▸ DATA FOR ANALYSIS
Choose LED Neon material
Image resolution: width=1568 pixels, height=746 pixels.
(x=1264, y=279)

--

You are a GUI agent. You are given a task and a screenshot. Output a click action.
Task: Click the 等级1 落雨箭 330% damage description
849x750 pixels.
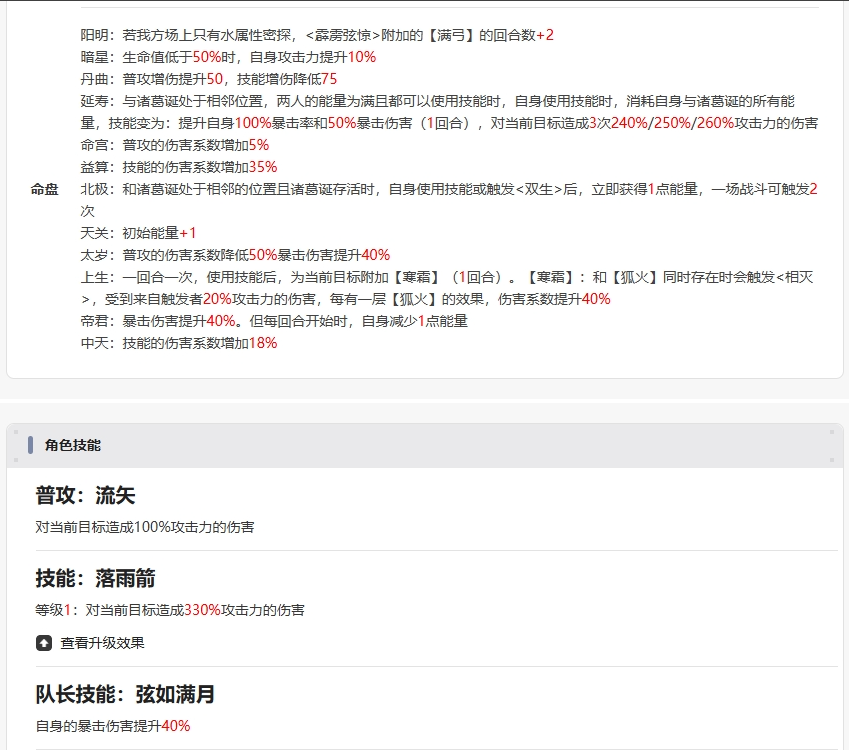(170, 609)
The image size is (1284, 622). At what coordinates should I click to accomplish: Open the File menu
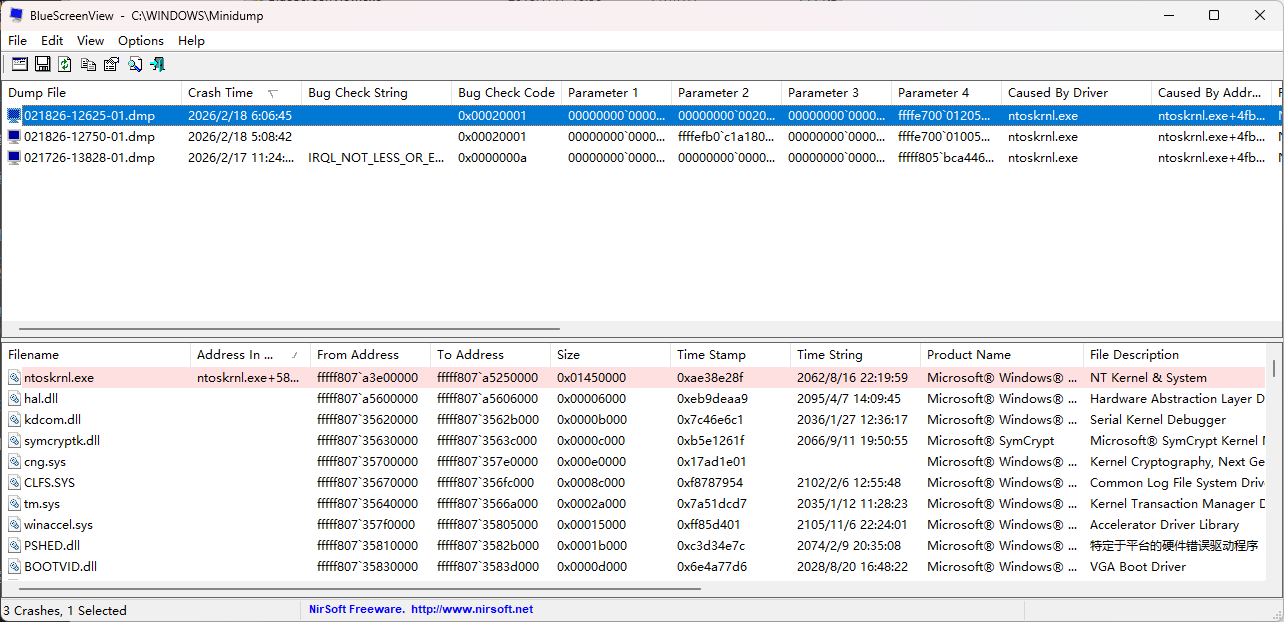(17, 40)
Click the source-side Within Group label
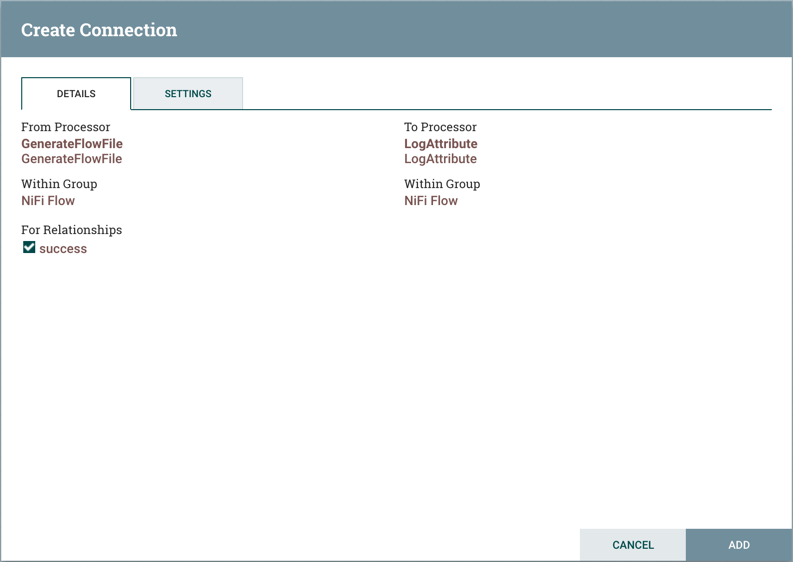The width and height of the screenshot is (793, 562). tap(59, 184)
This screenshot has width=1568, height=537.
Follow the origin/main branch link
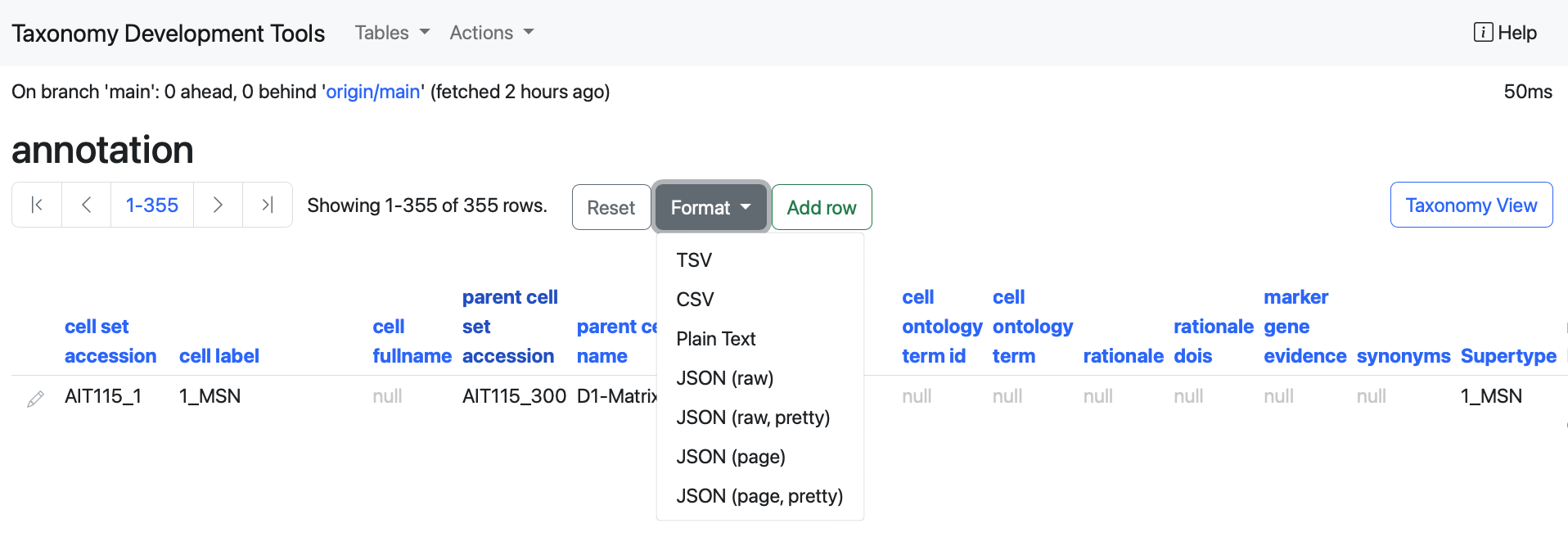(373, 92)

▸ AIM OF THE EXERCISE
In the listing above, find the line containing "You are a GUI" and the line containing "This screenshot has width=1568, height=537."; print those lines and every line between them exactly, leaving out pictures.

▸ WORKED SOLUTION
You are a GUI agent. You are given a task and a screenshot. Output a click action.
Task: Click the 等级1 落雨箭 330% damage description
849x750 pixels.
(170, 609)
The image size is (1284, 622). At what coordinates should I click to accomplish: Open the File menu
(17, 40)
Click the source-side Within Group label
The width and height of the screenshot is (793, 562). tap(59, 184)
This screenshot has width=1568, height=537.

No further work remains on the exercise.